TLR5 is a component of the gut immune system that helps to defend against infection. TLR5 is known to specifically sense and recognize flagellin, the major structural protein and the locomotion element of bacterial flagella [134]. TLR5 is expressed mostly on the basolateral pole of intestinal epithelial and detects whether bacteria have crossed the gut epithelium. Thus, TLR5 senses the composition and localization of the intestinal microbiota preventing diseases associated with intestinal inflammation in mice [135]. Abnormal increased TLR5 activation in response to flagellin might result in an impairment of gut barrier or the exacerbation of local chronic inflammation. Inappropriate flagellin recognition by TLR5 is also linked to modifications in the gut microbiota composition, abnormal adipose tissue metabolism and inflammation [136]. Mice genetically deficient in TLR5 exhibit hyperphagia, and develop low-grade inflammation and metabolic syndrome, including hyperlipidemia, hypertension, insulin resistance, and increased adiposity [137]. Mechanistic studies in rodents have also shown that hyperglycemia per se may increase intestinal barrier permeability through a GLUT2-dependent alteration of tight junction integrity, subsequently causing a leaky gut [138]. Moreover, in human obesity, increased jejunal permeability is linked to low-grade inflammation and T2D [139]

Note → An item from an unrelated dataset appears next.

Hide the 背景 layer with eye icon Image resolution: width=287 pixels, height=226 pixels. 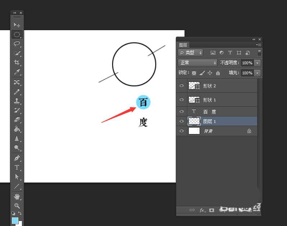pos(182,131)
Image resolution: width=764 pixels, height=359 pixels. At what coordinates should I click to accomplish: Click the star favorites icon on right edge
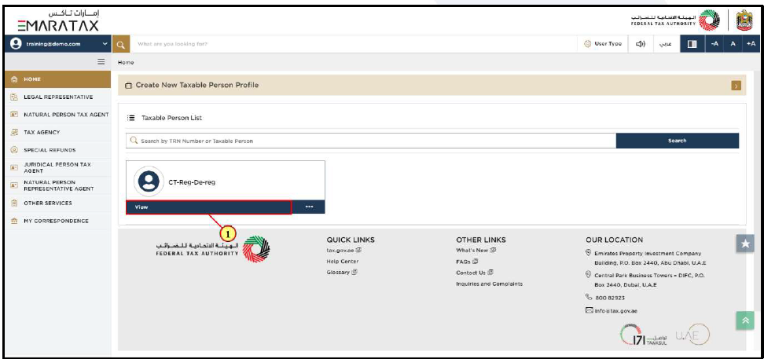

Translating these results in human studies is challenging. Nevertheless, recent indirect evidence confirms the interaction between the intestinal microbiota and metabolic diseases in humans. While the presence of bacteria had previously been suggested in the blood or within metabolic tissues, probably due to increased intestinal permeability, these features were recently confirmed by an independent group and showed associations with metabolic alterations [131].

6. Concluding Remarks

Although the enteroendocrine function is an important mechanism in regulating gut barrier, molecular links are debated. Literature on the links between enteroendocrine system in metabolic diseases and perturbed gut barrier function is scarce. Gut microbiota-derived metabolites have a central role in the physiology and physiopathology of metabolic disorders but links with EEC system and gut barrier need to be deciphered. Targeting enteroendocrine function and improvement of barrier integrity are considered as a relevant therapeutic approach to treat the intestinal and systemic inflammatory phenotype associated with obesity and T2D.